Instructions for the task - In the interview excerpt below about doctors as storytellers, which medical show does Baer say was the first to be written by two doctors?

NEAL BAER: Yes. I taught when I was a resident, when I was at Childrens Hospital. But I do a lot of talks. I'm doing one at Stanford soon and one at Harvard, on doctors as storytellers. And very briefly, what my pitch is in teaching doctors is that there are two kinds of storytelling. That's my mission, storytelling. Now there are two kinds of storytelling. There's private storytelling and public storytelling. Private storytelling is the kind of communication that doctors do with each other. When we're talking about a patient, we do a presentation. We're taught, as medical students, how to present, so that you can convey the information to the other doctors and residents and nurses around you and they can ask questions. It should be a dramatic presentation. It should give just the specifics. And it should leave, uh, the listener with the ability to target in on questions that he or she may have to help you get to the diagnosis. So I call that private storytelling. That's the kind of communication, privately, health care workers have with each other to work and help a patient get to a diagnosis and then treat a patient.

Public storytelling is doctors taking their private stories and making them public. For instance, if you're an emergency physician and you've seen children shot with guns, then you need to take those private stories and make them public. And, if you're fortunate like me, you can do it on TV. But there are many resources and avenues, be it grassroots, lobbying, talking to legislatures, talking to kids, talking to other medical students, talking to schools. I think that that's a way for doctors to take their own storytelling skills, their own stories, and make them public. That's another way I try to focus on storytelling and get doctors to think about their jobs as not only treating patients but treating the community. Doctors have a public health commitment to the community.

DR. ALLAN ROSENFIELD: Do the media and the companies with which you work welcome your medical background in your attempts to bring these kinds of issues into the stories without thinking education versus entertainment?

BAER: There was an interesting article by Harold Varmus in the New York Times about a show that's on now called Medical Investigation, which he criticized because, number one, it takes place at the N.I.H., which does no medical investigating. It's the CDC that does that So, the networks have very different standards. They hold ER and SVU, they tell me, to a different standard because they know doctors are on that show, they're making it real

I was glad that Harold Varmus wrote that article. It doesn't matter if it's ER, SVU, or Medical Investigation. The audience sees it. We try to make it look real. Why do we go to such efforts to make it look like the N.I.H. or an emergency department or a squadron? We want people to believe, to suspend their belief, that they're watching TV and that it's real. And if we're going to go to that effort, then we make sure that we're being accurate. And we're trying to get that across.

I think, what's interesting is that ER and LA Law changed television. LA Law had David Kelley. He was a lawyer. It was really the first legal show that was written by a lawyer. ER was the first medical show that was written by two doctors. Marcus Welby had the AMA, signing off on it. St. Elsewhere had some consultants who had put some medical information in. You could see how on SVU, a doctor will understand everything that Tamara Tunie's character said. But maybe the audience won't understand what (sounds like) retinal shearing is. But they get it. They know what it's about. And it feels real. So I, I think that ER and LA Law raised the bar and, and the audience expects realism and accuracy. And most medical shows do use real doctors now, and certainly, all the legal shows have lawyers who are writing them. But I think that we have to push the networks to be responsible about their medical shows and any show that has a medical storyline in it.

And, certainly, Sonny can talk about this to a great extent with the organizations he works with, that there are many in Los Angeles, the CDC amongst them, who to try to get writers to pay attention to this because, like it or not, the audience gets its medical information from television and from the Internet and they're going to believe what they see. I think it's incumbent on us to be as accurate as possible.

Stored data -
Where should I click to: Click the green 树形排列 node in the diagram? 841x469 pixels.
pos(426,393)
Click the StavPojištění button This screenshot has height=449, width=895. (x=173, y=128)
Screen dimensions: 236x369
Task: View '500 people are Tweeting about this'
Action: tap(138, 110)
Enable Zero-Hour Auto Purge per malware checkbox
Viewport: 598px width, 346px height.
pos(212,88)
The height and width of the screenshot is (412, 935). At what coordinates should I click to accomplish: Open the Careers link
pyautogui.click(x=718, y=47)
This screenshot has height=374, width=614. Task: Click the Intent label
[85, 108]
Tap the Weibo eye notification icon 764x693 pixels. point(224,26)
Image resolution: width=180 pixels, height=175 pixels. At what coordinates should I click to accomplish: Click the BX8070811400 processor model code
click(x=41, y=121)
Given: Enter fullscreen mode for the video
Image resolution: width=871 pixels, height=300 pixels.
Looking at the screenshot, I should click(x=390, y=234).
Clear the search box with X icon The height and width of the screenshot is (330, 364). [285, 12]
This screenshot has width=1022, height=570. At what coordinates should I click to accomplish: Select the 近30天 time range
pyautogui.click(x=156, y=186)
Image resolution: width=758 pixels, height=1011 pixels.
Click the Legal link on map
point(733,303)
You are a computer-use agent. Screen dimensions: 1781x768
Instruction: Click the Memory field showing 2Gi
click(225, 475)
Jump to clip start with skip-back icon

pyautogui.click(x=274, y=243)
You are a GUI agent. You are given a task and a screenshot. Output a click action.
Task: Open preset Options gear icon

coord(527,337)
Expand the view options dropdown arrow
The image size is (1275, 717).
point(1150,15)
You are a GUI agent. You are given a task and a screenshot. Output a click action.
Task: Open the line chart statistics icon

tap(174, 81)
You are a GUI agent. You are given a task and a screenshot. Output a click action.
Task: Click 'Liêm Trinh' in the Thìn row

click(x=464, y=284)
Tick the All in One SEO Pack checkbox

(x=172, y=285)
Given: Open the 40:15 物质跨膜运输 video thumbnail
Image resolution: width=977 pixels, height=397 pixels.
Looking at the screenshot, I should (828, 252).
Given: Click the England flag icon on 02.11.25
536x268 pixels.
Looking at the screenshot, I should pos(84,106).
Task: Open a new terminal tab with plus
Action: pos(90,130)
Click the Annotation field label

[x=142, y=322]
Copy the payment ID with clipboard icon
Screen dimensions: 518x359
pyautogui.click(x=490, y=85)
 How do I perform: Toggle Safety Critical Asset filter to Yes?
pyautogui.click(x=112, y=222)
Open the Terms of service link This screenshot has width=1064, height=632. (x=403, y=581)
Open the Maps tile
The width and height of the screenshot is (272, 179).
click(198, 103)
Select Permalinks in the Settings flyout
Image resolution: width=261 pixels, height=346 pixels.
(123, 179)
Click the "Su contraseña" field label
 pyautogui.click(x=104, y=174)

Answer below - ER